🤖 AI Summary
The COVID-19 pandemic severely disrupted routine monitoring of key cardiovascular disease (CVD) biomarkers—including LDL-C, HbA1c, BMI, and systolic blood pressure—posing challenges for chronic disease management. Addressing critical gaps in existing work—namely, the lack of multi-biomarker joint prediction, temporal dynamic modeling, and uncertainty quantification—we propose the first Bayesian Transformer framework tailored for electronic health record (EHR) data. Our method integrates a pre-trained BERT architecture, variational Bayesian inference, temporal embeddings, and the DeepMTR structure, augmented with attention mechanisms to capture inter-biomarker dependencies and longitudinal correlations. Evaluated on 3,390 patients, it achieves MAE = 0.00887 and RMSE = 0.0135—significantly outperforming baseline models. Crucially, it simultaneously outputs predictive means and dual uncertainty estimates (data and model), enabling interpretable, robust support for remote CVD management and clinical decision-making.
📝 Abstract
The COVID-19 pandemic disrupted healthcare systems worldwide, disproportionately impacting individuals with chronic conditions such as cardiovascular disease (CVD). These disruptions -- through delayed care and behavioral changes, affected key CVD biomarkers, including LDL cholesterol (LDL-C), HbA1c, BMI, and systolic blood pressure (SysBP). Accurate modeling of these changes is crucial for predicting disease progression and guiding preventive care. However, prior work has not addressed multi-target prediction of CVD biomarker from Electronic Health Records (EHRs) using machine learning (ML), while jointly capturing biomarker interdependencies, temporal patterns, and predictive uncertainty. In this paper, we propose MBT-CB, a Multi-target Bayesian Transformer (MBT) with pre-trained BERT-based transformer framework to jointly predict LDL-C, HbA1c, BMI and SysBP CVD biomarkers from EHR data. The model leverages Bayesian Variational Inference to estimate uncertainties, embeddings to capture temporal relationships and a DeepMTR model to capture biomarker inter-relationships. We evaluate MBT-CT on retrospective EHR data from 3,390 CVD patient records (304 unique patients) in Central Massachusetts during the Covid-19 pandemic. MBT-CB outperformed a comprehensive set of baselines including other BERT-based ML models, achieving an MAE of 0.00887, RMSE of 0.0135 and MSE of 0.00027, while effectively capturing data and model uncertainty, patient biomarker inter-relationships, and temporal dynamics via its attention and embedding mechanisms. MBT-CB's superior performance highlights its potential to improve CVD biomarker prediction and support clinical decision-making during pandemics.

> _EXERCISE REQUIREMENTS_
1) Using the MBT-CB text, explain in one to three sentences why accurate modeling of changes in key CVD biomarkers matters.
2) Decide whether each statement agrees with the MBT-CB text, and answer yes or no with the deciding words quoted. (a) The model predicts systolic blood pressure along with LDL-C, HbA1c and BMI. (b) The model relies on Bayesian Variational Inference to capture the relationships among biomarkers. (c) The EHR data used for evaluation came from Central Massachusetts.
The lines after this note come from a different source.

> _DATASET SECTION_
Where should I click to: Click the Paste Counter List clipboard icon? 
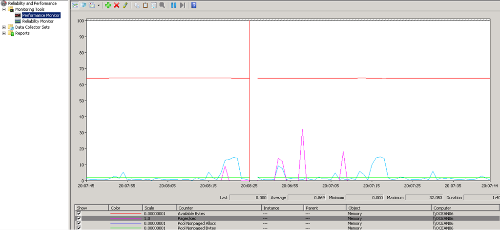pyautogui.click(x=145, y=5)
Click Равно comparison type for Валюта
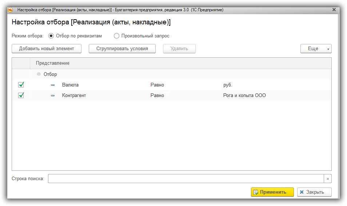The image size is (347, 206). pos(157,85)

> _TASK-BY-TASK SOLUTIONS_
1) Accurate modeling of these changes is crucial for predicting disease progression and guiding preventive care.

2)
(a) Yes: "jointly predict LDL-C, HbA1c, BMI and SysBP CVD biomarkers"
(b) No: "a DeepMTR model to capture biomarker inter-relationships"
(c) Yes: "in Central Massachusetts during the Covid-19 pandemic"